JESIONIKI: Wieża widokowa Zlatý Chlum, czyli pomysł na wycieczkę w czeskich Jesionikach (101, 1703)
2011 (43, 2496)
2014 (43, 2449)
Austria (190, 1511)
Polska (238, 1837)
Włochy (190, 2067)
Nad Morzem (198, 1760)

> _REQUIRED ACTION_
Set down all of the lines above without altering a word.

> _PROBLEM SOLUTION_
JESIONIKI: Wieża widokowa Zlatý Chlum, czyli pomysł na wycieczkę w czeskich Jesionikach (101, 1703)
2011 (43, 2496)
2014 (43, 2449)
Austria (190, 1511)
Polska (238, 1837)
Włochy (190, 2067)
Nad Morzem (198, 1760)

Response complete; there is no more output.